*** Opening Provided records ***
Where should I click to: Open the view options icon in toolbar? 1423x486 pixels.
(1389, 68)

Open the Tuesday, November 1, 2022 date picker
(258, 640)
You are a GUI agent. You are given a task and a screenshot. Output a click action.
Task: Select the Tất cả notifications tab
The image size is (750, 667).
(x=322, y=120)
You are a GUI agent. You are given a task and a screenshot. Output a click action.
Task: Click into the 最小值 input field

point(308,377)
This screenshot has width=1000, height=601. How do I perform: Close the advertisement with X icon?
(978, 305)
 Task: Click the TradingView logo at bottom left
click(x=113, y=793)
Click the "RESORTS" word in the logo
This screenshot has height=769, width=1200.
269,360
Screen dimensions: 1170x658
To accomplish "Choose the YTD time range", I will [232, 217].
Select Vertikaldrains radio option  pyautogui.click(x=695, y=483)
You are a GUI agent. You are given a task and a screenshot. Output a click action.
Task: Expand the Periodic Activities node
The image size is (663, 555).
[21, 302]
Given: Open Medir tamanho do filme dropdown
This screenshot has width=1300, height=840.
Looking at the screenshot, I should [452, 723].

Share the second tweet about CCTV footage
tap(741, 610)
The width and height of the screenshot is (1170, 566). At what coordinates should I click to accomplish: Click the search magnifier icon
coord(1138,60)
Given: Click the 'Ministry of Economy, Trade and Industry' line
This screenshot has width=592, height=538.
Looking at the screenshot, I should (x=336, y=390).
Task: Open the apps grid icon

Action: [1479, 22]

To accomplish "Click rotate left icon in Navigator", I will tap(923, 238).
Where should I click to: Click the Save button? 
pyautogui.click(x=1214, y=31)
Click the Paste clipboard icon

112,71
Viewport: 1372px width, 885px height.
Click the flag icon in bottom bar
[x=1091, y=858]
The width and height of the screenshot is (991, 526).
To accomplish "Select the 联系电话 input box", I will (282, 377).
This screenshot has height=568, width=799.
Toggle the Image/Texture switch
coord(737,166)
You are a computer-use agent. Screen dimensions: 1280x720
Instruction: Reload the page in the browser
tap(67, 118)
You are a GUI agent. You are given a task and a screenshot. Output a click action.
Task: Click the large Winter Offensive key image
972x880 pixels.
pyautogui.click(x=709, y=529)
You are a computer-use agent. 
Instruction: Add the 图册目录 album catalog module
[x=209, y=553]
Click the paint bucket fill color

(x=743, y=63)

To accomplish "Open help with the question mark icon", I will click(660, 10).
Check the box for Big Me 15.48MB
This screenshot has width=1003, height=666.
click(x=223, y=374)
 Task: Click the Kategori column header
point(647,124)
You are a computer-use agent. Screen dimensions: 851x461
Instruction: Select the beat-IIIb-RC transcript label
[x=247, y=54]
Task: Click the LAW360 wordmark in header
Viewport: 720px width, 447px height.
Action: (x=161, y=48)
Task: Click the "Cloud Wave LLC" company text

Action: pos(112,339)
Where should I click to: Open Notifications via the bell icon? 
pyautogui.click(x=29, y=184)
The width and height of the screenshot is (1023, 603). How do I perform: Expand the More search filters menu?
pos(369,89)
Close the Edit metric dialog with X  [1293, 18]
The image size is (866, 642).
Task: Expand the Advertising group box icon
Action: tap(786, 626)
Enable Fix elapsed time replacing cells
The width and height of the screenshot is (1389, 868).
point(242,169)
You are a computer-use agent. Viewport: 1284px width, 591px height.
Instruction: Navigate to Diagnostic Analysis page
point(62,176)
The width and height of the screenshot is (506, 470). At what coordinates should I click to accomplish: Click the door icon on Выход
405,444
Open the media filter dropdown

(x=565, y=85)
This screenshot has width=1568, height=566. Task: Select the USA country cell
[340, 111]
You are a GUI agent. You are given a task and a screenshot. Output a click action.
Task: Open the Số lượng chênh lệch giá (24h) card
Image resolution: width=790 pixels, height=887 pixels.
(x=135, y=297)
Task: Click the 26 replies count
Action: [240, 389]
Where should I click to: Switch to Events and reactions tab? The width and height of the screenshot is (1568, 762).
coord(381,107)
*** Closing Provided records ***
**Assignment:** Exactly reproduce the entries in their entirety.

**Answer to the exercise:**
Where should I click to: Open the view options icon in toolbar? 1423x486 pixels.
(1389, 68)

Open the Tuesday, November 1, 2022 date picker
(258, 640)
You are a GUI agent. You are given a task and a screenshot. Output a click action.
Task: Select the Tất cả notifications tab
The image size is (750, 667).
(x=322, y=120)
You are a GUI agent. You are given a task and a screenshot. Output a click action.
Task: Click into the 最小值 input field

point(308,377)
This screenshot has width=1000, height=601. How do I perform: Close the advertisement with X icon?
(978, 305)
 Task: Click the TradingView logo at bottom left
click(x=113, y=793)
Click the "RESORTS" word in the logo
This screenshot has height=769, width=1200.
269,360
Screen dimensions: 1170x658
To accomplish "Choose the YTD time range", I will [232, 217].
Select Vertikaldrains radio option  pyautogui.click(x=695, y=483)
You are a GUI agent. You are given a task and a screenshot. Output a click action.
Task: Expand the Periodic Activities node
The image size is (663, 555).
[21, 302]
Given: Open Medir tamanho do filme dropdown
This screenshot has width=1300, height=840.
Looking at the screenshot, I should [452, 723].

Share the second tweet about CCTV footage
tap(741, 610)
The width and height of the screenshot is (1170, 566). At what coordinates should I click to accomplish: Click the search magnifier icon
coord(1138,60)
Given: Click the 'Ministry of Economy, Trade and Industry' line
This screenshot has width=592, height=538.
Looking at the screenshot, I should (x=336, y=390).
Task: Open the apps grid icon

Action: [1479, 22]

To accomplish "Click rotate left icon in Navigator", I will tap(923, 238).
Where should I click to: Click the Save button? 
pyautogui.click(x=1214, y=31)
Click the Paste clipboard icon

112,71
Viewport: 1372px width, 885px height.
Click the flag icon in bottom bar
[x=1091, y=858]
The width and height of the screenshot is (991, 526).
To accomplish "Select the 联系电话 input box", I will (282, 377).
This screenshot has height=568, width=799.
Toggle the Image/Texture switch
coord(737,166)
You are a computer-use agent. Screen dimensions: 1280x720
Instruction: Reload the page in the browser
tap(67, 118)
You are a GUI agent. You are given a task and a screenshot. Output a click action.
Task: Click the large Winter Offensive key image
972x880 pixels.
pyautogui.click(x=709, y=529)
You are a computer-use agent. 
Instruction: Add the 图册目录 album catalog module
[x=209, y=553]
Click the paint bucket fill color

(x=743, y=63)

To accomplish "Open help with the question mark icon", I will click(660, 10).
Check the box for Big Me 15.48MB
This screenshot has width=1003, height=666.
click(x=223, y=374)
 Task: Click the Kategori column header
point(647,124)
You are a computer-use agent. Screen dimensions: 851x461
Instruction: Select the beat-IIIb-RC transcript label
[x=247, y=54]
Task: Click the LAW360 wordmark in header
Viewport: 720px width, 447px height.
Action: (x=161, y=48)
Task: Click the "Cloud Wave LLC" company text

Action: pos(112,339)
Where should I click to: Open Notifications via the bell icon? 
pyautogui.click(x=29, y=184)
The width and height of the screenshot is (1023, 603). How do I perform: Expand the More search filters menu?
pos(369,89)
Close the Edit metric dialog with X  [1293, 18]
The image size is (866, 642).
Task: Expand the Advertising group box icon
Action: tap(786, 626)
Enable Fix elapsed time replacing cells
The width and height of the screenshot is (1389, 868).
point(242,169)
You are a computer-use agent. Viewport: 1284px width, 591px height.
Instruction: Navigate to Diagnostic Analysis page
point(62,176)
The width and height of the screenshot is (506, 470). At what coordinates should I click to accomplish: Click the door icon on Выход
405,444
Open the media filter dropdown

(x=565, y=85)
This screenshot has width=1568, height=566. Task: Select the USA country cell
[340, 111]
You are a GUI agent. You are given a task and a screenshot. Output a click action.
Task: Open the Số lượng chênh lệch giá (24h) card
Image resolution: width=790 pixels, height=887 pixels.
(x=135, y=297)
Task: Click the 26 replies count
Action: [240, 389]
Where should I click to: Switch to Events and reactions tab? The width and height of the screenshot is (1568, 762).
coord(381,107)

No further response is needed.